**SOURCE EXCERPT:**

────────────────

Advanced Independence believes in providing our best services for each of our families, therefore, we are seeking responsible, reliable, dedicated, and caring individuals. We strive to enrich our individuals and their families by encouragement and true belief that “Empowerment is Growth Within” and that “Every Moment is a Learning Moment”.
Direct Support Professional
Job Description: Direct Support Professionals (DSPs) are men and women who provide Respite, Habilitation and Attendant Care services to our Consumers in their homes and/or in the community. Our Consumers vary in age from pre-school to adult, and have a variety of interests, activities and life-skill needs that DSPs can help facilitate and develop. DSPs and Consumers are paired based on mutual interests, availability and proximity.

────────────────

**DATASET EXTRACT:**
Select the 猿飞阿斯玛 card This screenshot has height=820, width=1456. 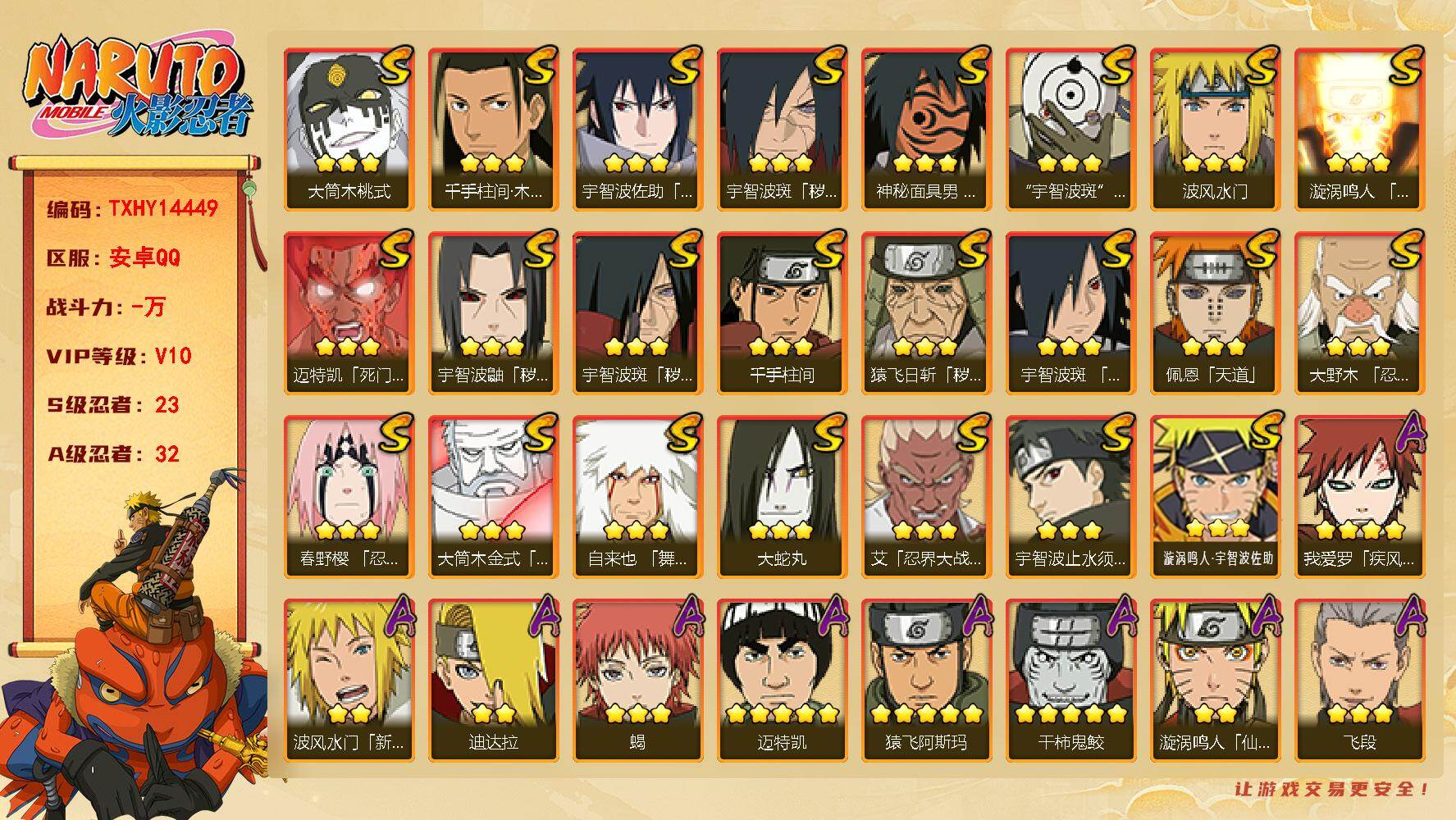click(927, 681)
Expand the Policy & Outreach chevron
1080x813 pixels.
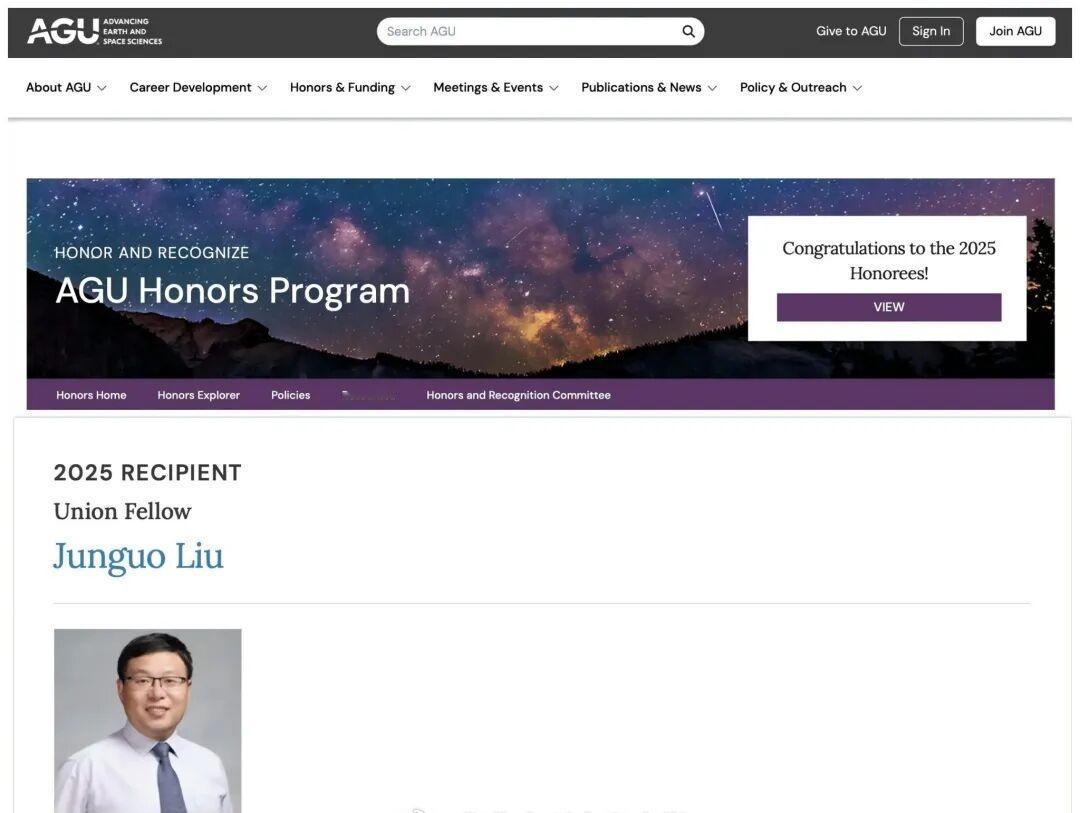[x=858, y=88]
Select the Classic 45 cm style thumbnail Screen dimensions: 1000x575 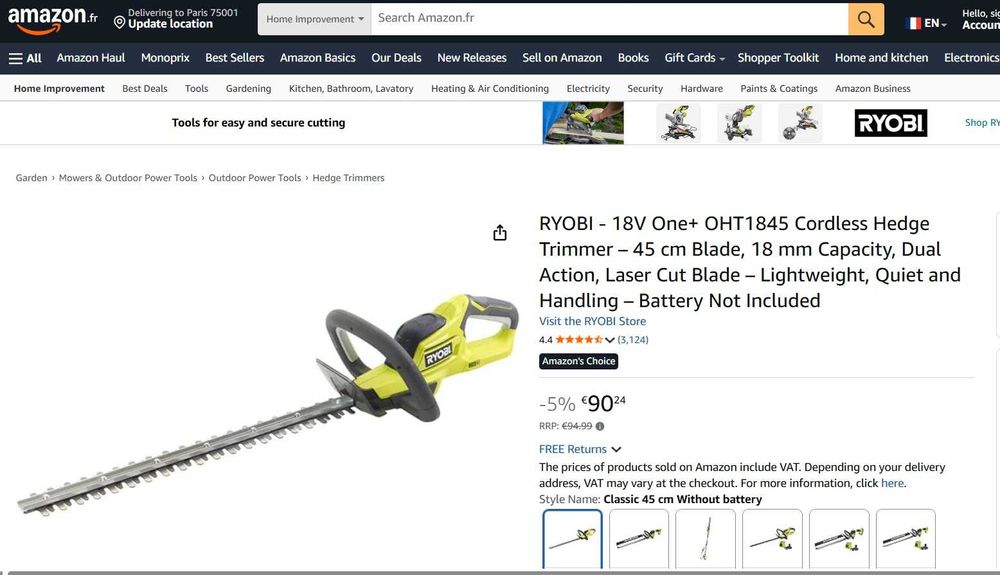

────────────────

**YOUR GOAL:** Extend the Direct Support Professional job posting past its final sentence, keeping the same voice and building on what it already says about the role.

**EXERCISE OUTPUT:**
- 18 years of age
- High School diploma or GED
- Three months caregiver experience
- Pass a fingerprint background check and drug test
- Email capability
- Reliable transportation
- CPR and First Aid Certified
- Must complete Article 9
Skills Required: DSPs must possess strong communication skills, a positive attitude, the ability to work independently and the desire to work with people who have developmental disabilities. Also must be able to lift at least 50 pounds.
What Makes a Good Direct Support Professional?A person who is good at providing direct care is someone who has patience and common sense, and who feels that individuals with developmental disabilities are entitled to the same care, respect, and affection as anybody else.
Good direct support professionals are problem solvers. They are open-minded and flexible. And they treat people the way they themselves like to be treated.
Advanced Independence helps people with disabilities receive the supports they need to lead independent, full and rewarding lives.
What you do
Depending on individual needs, you may perform physical tasks or provide guidance in activities of daily living, working directly with individuals in their homes and communities.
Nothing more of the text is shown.